Sometimes life takes interesting turns and leads you to unexpected places, like the soybean fields of Illinois. I’m excited that those turns brought me to the Illinois Soybean Association and the opportunity to serve the state’s more than 40,000 soybean farmers.
While I didn’t grow up on an Illinois grain farm, I did grow up, in a professional sense, in Ohio soybean fields. I spent 15 years of my career serving as executive director at the Ohio Soybean Association, the Ohio Soybean Council and the Ohio Soybean Council Foundation.
For a city boy from Columbus, Ohio, one of life’s greatest surprises has been discovering that my passion is working on behalf of soybean farmers.
After Ohio Soy, I had the incredible opportunity to create an advertising agency known today as FLM/Harvest serving the ag and rural industry. I continued my work there for many years, serving the industry that I love.
And in the twists and turns of this Columbus boy’s journey, it’s been an incredible honor to come back to my roots in a sense, serving the top-producing soybean state in the country.
ISA named me CEO on Feb. 4, and I became an Illinois resident the next day. So, you could say I like to hit the ground running.

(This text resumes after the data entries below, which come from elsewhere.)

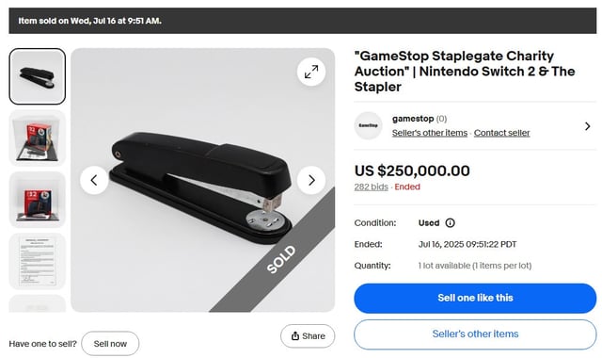Show the previous product image
The height and width of the screenshot is (358, 602).
click(94, 180)
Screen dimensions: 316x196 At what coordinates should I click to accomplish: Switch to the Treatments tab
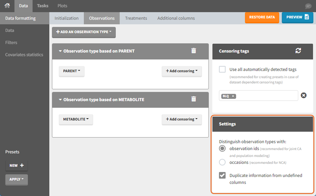click(136, 18)
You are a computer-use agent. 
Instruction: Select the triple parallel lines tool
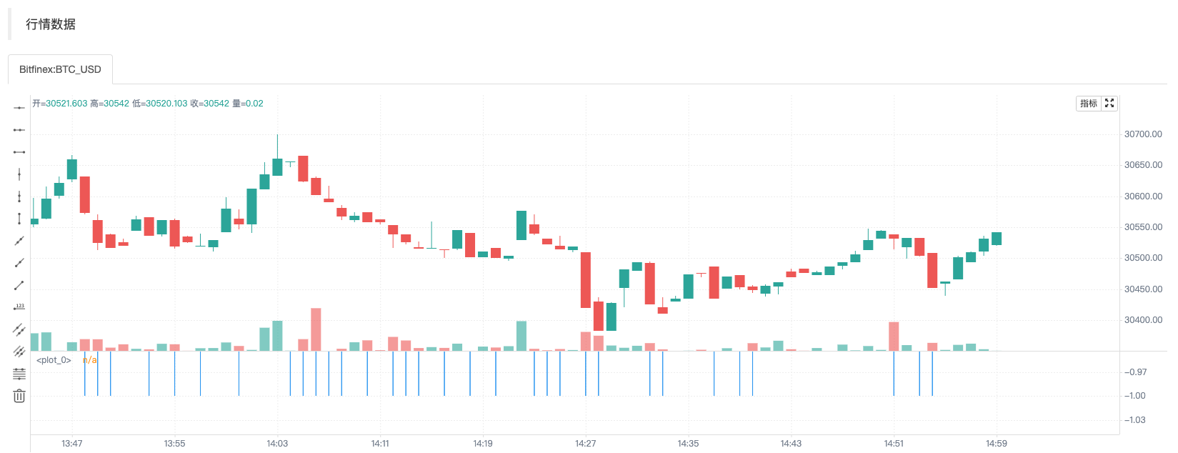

Upon starting my new job, I committed to delivering a first-90-days plan to the ISA board of directors. This plan included meeting all 24 of our board members face-to-face, or via Zoom and FaceTime in many instances due to COVID-19. And although I planned for many things in my first 90 days, coping with a global pandemic was not one of them.
We remained open for business as an organization and as an industry. Because of the unique times we find ourselves in, I’ve learned a lot about Illinois farmers during my first three months on the job.
The farmers I’ve been able to meet are proud. They are committed to education and being the best farmers that they can be. I enjoyed meeting many at the Soybean Summit in March.
The resiliency among Illinois farmers is astounding. They are already working toward producing another crop that will hopefully keep Illinois ranked as the No. 1 soybean-producing state.
It’s exciting to see the crop reports and know that producers are optimistic about growing soybeans. Soybeans are more than a crop, though — they’re an economic engine not only for Illinois communities and the state as a whole, but also for our country.
Beyond getting to know the great producers in our state, my plan for the first 90 days included looking under the hood of the ISA organization and providing a fresh, outside perspective. This meant getting to deeply know our staff and understand the roles, responsibilities and skillsets of the ISA team members.
I knew I wanted to focus on building relationships and fostering collaboration from day one. I’m happy to report that by day 90, we were on our way with strengthened relationships and renewed enthusiasm for our collaborative work in the Illinois ag industry, particularly with our counterparts at the corn, beef and pork groups, as well as with Illinois Farm Bureau. So far, this has been my favorite part of the job.
One collaboration that I’m very proud of is partnering with Illinois Corn to distribute more than 4,000 gallons of Illinois-made corn and soybean-based hand sanitizer to ag retailers.
We also partnered with the Chicago Park District to make hand sanitizer in their biodiesel facility, producing more than 600 gallons of sanitizer to distribute to park employees and first responders. These two partnerships alone make me incredibly proud of the team working on behalf of Illinois soybean producers.
This work demonstrates the need for state-wide relationships, both within the industry and outside of it, to make all Illinois industries successful. That is work I’m eager to continue.
It’s been an incredible journey so far at the helm of ISA and I am excited to do great work together. And by together, I mean through driving an organization that works tirelessly for the good of Illinois soybean farmers who fund this checkoff, comprise our membership and make this good work possible.
Thank you for the warm welcome in Illinois and for allowing me to get back to my roots. I am both honored and humbled.
John Lumpe is the CEO of the Illinois Soybean Association.